Barangkali ada yang menjawab, karena presiden merupakan pelaksana atas semua kebijakan berbangsa dan bernegara sebagaimana termaktub dalam UUD 1945 dan GBHN. Tapi dari jawaban tersebut memunculkan pertanyaan berikutnya, apakah itu berarti jabatan presiden lebih penting (berkuasa secara de facto) daripada ketua MPR atau ketua DPR, apalagi jika jabatan tersebut dikaitkan dengan kebijakan langsung dari pemerintah untuk rakyat, termasuk para pelaku usaha ekonomi swasta?


Apa pun dalih teoritis dan doktrinnya, kenyataan tidaklah bisa terus-menerus dikamuflase, bahwa sesungguhnya posisi presiden paling strategis daripada ketua MPR, ketua DPR, apalagi ketua-ketua lembaga lainnya walaupun dalam sistem kelembagaan negara presiden hanya menduduki kursi puncak di Lembaga Tinggi Negara.

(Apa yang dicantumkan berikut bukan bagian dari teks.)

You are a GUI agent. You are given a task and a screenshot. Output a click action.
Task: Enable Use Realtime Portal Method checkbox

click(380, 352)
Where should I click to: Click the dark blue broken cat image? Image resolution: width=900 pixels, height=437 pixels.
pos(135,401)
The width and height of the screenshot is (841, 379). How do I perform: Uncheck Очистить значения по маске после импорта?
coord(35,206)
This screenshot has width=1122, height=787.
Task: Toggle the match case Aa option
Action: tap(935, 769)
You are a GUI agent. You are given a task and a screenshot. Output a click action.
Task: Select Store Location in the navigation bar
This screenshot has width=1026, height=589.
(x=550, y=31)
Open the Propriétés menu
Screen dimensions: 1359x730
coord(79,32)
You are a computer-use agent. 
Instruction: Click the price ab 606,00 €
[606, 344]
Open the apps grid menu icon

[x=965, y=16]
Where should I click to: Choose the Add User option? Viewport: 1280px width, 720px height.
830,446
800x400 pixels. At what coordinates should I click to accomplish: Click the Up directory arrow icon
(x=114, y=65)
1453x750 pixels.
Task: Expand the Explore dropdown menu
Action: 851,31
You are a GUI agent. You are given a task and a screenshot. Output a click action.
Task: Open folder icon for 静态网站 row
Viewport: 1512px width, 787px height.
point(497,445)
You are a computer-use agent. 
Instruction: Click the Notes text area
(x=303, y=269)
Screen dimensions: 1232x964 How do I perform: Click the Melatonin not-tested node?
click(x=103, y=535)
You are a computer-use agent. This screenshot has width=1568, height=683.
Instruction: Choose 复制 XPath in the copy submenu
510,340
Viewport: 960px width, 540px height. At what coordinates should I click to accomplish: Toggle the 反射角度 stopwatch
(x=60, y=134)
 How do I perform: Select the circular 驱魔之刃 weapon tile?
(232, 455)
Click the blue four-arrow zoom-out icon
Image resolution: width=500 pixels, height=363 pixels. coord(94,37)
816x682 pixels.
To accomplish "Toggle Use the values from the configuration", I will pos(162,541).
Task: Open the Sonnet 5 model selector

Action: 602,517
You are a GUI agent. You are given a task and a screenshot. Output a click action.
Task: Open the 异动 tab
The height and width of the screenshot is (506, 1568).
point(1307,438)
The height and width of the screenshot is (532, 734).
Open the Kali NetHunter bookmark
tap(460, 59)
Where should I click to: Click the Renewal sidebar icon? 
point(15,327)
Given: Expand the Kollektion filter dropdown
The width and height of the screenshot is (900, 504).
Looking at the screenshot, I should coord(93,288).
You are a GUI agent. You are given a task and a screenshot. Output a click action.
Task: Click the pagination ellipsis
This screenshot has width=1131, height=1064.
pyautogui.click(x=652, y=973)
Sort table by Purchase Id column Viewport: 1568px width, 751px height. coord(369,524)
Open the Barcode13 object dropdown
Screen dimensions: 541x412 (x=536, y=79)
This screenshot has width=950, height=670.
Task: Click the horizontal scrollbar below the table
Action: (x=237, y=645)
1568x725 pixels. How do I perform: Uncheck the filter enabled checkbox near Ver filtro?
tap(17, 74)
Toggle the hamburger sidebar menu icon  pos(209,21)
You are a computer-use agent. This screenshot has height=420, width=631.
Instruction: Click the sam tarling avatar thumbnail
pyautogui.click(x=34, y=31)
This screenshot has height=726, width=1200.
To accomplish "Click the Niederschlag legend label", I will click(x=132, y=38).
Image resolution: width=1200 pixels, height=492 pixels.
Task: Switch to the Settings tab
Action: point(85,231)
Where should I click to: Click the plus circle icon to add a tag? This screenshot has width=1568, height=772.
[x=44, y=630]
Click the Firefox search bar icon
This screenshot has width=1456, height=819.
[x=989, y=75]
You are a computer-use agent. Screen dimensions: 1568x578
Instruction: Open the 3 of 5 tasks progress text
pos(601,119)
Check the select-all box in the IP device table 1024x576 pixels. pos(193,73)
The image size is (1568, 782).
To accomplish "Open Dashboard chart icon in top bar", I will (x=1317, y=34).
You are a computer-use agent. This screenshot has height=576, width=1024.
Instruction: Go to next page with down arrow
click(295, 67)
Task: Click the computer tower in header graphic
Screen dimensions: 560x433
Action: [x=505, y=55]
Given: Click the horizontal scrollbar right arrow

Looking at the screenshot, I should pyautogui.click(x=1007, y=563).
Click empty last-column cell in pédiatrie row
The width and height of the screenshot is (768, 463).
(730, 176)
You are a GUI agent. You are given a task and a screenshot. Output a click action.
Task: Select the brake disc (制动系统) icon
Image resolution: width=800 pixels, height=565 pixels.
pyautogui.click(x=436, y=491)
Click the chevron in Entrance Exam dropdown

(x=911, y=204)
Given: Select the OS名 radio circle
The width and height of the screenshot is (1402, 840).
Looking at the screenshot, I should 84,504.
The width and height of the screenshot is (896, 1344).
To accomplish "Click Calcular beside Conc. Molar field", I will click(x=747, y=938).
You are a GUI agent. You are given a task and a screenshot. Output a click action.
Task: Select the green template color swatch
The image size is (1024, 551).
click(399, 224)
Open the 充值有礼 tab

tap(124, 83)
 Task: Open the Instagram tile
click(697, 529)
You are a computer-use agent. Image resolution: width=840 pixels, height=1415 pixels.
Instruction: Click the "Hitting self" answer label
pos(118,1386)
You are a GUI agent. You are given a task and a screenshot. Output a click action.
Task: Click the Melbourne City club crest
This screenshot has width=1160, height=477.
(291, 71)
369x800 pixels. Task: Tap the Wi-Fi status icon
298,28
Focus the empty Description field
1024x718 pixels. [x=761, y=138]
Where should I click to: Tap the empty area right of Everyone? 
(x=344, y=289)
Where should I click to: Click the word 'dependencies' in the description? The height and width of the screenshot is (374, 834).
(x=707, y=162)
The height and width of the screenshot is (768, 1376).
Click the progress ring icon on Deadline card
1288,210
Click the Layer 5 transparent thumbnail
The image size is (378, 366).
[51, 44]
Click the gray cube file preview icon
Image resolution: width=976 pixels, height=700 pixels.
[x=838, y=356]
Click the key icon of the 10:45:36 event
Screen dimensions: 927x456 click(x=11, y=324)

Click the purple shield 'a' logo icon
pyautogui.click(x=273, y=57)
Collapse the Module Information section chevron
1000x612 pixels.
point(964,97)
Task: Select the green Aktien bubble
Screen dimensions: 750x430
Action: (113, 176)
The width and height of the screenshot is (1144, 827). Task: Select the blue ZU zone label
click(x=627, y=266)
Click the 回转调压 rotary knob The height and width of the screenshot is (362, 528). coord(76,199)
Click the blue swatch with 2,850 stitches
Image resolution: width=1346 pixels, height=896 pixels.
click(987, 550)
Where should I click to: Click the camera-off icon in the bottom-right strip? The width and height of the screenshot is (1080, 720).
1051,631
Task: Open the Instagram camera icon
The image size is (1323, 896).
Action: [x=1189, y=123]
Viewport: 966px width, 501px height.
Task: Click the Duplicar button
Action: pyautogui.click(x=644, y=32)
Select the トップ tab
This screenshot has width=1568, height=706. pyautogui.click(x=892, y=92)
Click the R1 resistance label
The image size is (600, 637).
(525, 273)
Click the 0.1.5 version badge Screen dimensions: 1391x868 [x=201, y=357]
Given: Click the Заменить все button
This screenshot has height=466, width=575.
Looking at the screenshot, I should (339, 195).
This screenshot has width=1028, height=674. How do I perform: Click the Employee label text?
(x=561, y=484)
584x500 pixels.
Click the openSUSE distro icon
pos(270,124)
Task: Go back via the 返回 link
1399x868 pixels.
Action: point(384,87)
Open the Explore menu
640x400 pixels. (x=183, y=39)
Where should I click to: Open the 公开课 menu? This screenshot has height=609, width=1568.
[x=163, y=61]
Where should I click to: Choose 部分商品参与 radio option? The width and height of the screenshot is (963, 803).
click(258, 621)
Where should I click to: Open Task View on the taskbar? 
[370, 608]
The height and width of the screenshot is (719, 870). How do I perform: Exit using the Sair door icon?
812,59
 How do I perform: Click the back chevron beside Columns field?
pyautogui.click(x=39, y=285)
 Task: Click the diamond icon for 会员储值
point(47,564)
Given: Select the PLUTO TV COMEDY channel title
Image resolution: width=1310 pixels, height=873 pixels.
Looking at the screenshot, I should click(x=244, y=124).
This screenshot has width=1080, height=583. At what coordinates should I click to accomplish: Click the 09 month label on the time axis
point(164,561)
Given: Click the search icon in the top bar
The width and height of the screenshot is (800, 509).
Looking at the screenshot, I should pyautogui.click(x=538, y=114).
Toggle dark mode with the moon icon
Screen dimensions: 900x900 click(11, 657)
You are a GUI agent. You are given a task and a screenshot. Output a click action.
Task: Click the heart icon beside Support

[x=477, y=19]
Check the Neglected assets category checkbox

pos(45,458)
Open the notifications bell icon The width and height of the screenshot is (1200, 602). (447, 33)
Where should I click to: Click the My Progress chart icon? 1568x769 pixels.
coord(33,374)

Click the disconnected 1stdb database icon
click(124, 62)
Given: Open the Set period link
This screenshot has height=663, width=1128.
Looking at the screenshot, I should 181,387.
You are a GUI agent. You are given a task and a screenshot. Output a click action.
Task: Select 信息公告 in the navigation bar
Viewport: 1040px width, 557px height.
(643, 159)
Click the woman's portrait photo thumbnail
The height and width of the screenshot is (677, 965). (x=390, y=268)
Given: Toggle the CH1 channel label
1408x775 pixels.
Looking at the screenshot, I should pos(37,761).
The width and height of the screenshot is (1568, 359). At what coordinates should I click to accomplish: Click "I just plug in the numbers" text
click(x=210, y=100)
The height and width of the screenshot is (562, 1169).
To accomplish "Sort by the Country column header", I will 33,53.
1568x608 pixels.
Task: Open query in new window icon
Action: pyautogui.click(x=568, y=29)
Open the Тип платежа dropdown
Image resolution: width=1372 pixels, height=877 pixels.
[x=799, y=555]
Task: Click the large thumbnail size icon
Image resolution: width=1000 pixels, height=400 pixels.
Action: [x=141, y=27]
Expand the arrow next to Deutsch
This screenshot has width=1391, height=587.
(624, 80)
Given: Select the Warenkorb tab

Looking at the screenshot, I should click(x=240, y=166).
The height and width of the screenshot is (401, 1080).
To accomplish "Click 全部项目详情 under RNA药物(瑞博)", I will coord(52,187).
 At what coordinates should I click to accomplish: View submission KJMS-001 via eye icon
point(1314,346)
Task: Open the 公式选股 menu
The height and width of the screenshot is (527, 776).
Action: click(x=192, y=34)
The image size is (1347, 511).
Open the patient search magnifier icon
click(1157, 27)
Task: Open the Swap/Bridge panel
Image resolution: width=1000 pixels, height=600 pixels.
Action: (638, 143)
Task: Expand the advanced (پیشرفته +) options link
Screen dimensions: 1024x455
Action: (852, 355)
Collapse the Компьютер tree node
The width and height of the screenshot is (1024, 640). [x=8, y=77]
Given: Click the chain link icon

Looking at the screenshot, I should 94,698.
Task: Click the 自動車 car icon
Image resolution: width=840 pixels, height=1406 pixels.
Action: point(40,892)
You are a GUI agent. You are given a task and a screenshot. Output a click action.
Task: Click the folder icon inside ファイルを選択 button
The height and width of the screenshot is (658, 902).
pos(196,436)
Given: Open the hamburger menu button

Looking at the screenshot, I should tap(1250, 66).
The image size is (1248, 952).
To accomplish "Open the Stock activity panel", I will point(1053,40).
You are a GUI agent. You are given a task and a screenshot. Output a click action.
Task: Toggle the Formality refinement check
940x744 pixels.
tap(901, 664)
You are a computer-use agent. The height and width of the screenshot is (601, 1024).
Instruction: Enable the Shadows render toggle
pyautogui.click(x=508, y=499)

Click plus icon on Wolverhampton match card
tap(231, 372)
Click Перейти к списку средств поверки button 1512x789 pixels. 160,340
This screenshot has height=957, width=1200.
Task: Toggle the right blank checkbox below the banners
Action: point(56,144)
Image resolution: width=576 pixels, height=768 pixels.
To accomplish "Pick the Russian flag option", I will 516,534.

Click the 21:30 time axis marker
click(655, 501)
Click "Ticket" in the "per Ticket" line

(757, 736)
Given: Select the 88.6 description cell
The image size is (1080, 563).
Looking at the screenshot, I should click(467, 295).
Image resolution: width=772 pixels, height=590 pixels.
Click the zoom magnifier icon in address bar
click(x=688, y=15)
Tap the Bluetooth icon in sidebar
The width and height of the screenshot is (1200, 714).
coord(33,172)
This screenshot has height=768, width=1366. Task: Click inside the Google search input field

Dan apa pun dalih idealis maupun “sok nasionalis”, ada suatu kepentingan yang selalu menjadi bidikan dan bikin ngiler sebagian orang, politikus atau partai terhadap posisi strategisnya seorang presiden dibanding ketua MPR maupun DPR. Kalau kepentingan itu adalah “kekayaan pribadi” atau “rekening partai”, belumlah tentu keliru dugaan naïf ini.


Yang jelas, ketua Golput maupun kader-kadernya tidak pernah ngiler atau tergiur pada kursi kepresidenan maupun kursi ketua MPR-DPR. Seorang Golput pun tidak perlu bingung di mana posisinya terhadap pemerintah maupun partai-partai yang “berkepentingan”. Posisi sebagai oposisi ataukah koalisi bukanlah pilihan tempat bagi Golput sebagaimana ciptaan para politikus, tetapi nilai-nilai idealisme dan konsistensi menjadi tuntutan utama dalam perilaku, perikata, perirasa dan peripikir demi bangsa ini, meski kiprahnya terlihat sepele, misalnya menjadi sukarelawan, bekerja dengan segenap integritas, tidak koruptif-manupulatif, tidak terlibat kriminal dan atau narkoba, tidak merusak alam, dan memiliki visi-misi untuk masa depan Negara Kesatuan Republik Indonesia.


Selain itu, selama ini tidak ada upacara pelantikan ketua Golput maupun menteri-menteri Golput seperti halnya pelantikan presiden beberapa hari lalu maupun pelantikan menteri-menteri dalam kabinet Indonesia Bersatu jilid II.